Heart Disease newsOct 25, 2010

The hope that a simple blood test could help doctors identify patients likely to develop High Blood Pressure or heart disease is dashed by the findings of a new study published in the American Heart Association’s American Heart Journal.

After analyzing data from more than 3,500 healthy people followed for as long as 20 years, a team of researchers concluded there is no association between blood magnesium levels and the probability of developing High Blood Pressure or heart disease in the future.

Researchers are always looking for good markers to identify people at risk of disease that might be forestalled with early intervention. 

Magnesium is known to be important to the proper functioning of cells, and animal studies have found low blood levels of magnesium seem to raise blood pressure while higher magnesium intake wards off hardening of the arteries.

Because magnesium deficiency is common among women, the elderly and minorities and previous research in both animals and people has yielded mixed results, Dr. Thomas Wang at Massachusetts General Hospital in Boston, and colleagues looked for patterns in data gathered through the Framingham Heart Study.

In a population of 3,531 study participants who were healthy at the beginning of the study, 22 percent (551 cases) developed High Blood Pressure after 8 years, and 16 percent (554 cases) had a cardiovascular event such as heart attack or stroke within 20 years.

After analyzing the participants’ blood magnesium levels at the beginning of the study and health outcomes after 8 and 20 years, the researchers concluded that within the normal range of blood magnesium in healthy people, there was no link between lower magnesium levels and future High Blood Pressure, heart disease, or death from any cause.

Because the study population was generally healthy, with blood magnesium levels in a fairly normal range between 1.15 and 2.46 milligrams per deciliter, the investigators caution that they could not assess the effects of extreme magnesium deficiency or abnormally high levels.
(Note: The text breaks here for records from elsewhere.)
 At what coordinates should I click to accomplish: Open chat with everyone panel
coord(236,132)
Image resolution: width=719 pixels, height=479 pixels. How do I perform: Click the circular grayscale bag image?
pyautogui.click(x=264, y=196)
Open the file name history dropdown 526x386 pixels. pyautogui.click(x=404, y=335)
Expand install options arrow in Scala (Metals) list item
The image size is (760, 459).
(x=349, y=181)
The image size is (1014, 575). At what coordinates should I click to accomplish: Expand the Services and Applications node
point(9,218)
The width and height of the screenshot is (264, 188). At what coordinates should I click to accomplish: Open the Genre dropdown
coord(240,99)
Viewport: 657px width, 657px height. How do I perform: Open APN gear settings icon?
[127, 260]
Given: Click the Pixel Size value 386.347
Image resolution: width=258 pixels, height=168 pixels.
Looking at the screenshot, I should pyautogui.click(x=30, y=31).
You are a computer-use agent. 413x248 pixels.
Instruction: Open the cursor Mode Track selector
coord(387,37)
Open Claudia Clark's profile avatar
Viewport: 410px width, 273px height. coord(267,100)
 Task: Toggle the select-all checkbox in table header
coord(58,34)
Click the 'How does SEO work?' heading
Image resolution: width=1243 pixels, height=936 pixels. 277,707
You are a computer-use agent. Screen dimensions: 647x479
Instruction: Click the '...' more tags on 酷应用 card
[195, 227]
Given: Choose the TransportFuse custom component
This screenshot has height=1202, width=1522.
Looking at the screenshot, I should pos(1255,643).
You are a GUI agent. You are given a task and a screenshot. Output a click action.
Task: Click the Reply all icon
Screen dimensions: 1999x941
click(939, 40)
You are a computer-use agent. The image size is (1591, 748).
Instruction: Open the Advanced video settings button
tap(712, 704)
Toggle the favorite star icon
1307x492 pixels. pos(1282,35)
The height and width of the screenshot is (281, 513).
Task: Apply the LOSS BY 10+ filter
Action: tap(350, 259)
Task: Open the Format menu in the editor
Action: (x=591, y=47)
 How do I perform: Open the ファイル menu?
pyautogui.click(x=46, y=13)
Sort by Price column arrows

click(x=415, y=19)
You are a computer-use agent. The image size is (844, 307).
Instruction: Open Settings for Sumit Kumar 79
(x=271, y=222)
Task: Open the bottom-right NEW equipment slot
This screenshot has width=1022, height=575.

The finding “doesn’t rule out importance of magnesium and doesn’t say magnesium supplementation wouldn’t be helpful, but it probably argues against routine checking of magnesium levels at least for the purpose of trying to find something you can intervene on to improve cardiovascular risks,” Wang told Reuters Health.

Blood magnesium is just one of 20 or more measurements in an extended laboratory blood test that can run more than $100. Eliminating one element might not save much money, but knowing that it may not be as useful as once thought could influence a doctor’s decision about which blood test to order - an “extended” version or a smaller “basic” test.

“As physicians consider how best to utilize resources especially to improve prevention, it probably is useful to know what are more informative and less informative blood tests,” Wang said.

Wang is quick to point out that these study results do not address the value of measuring magnesium levels in hospitalized patients with heart disease.

“There is experimental and clinical data to suggest that low magnesium levels make a patient more susceptible to irregular heart rhythms, thus there’s a reason to check magnesium levels in hospitalized patients after a heart attack,” he said.

But for the population as a whole, “there is not a clear signal that routinely checking magnesium for the purpose of preventing cardiovascular disease is warranted,” he said.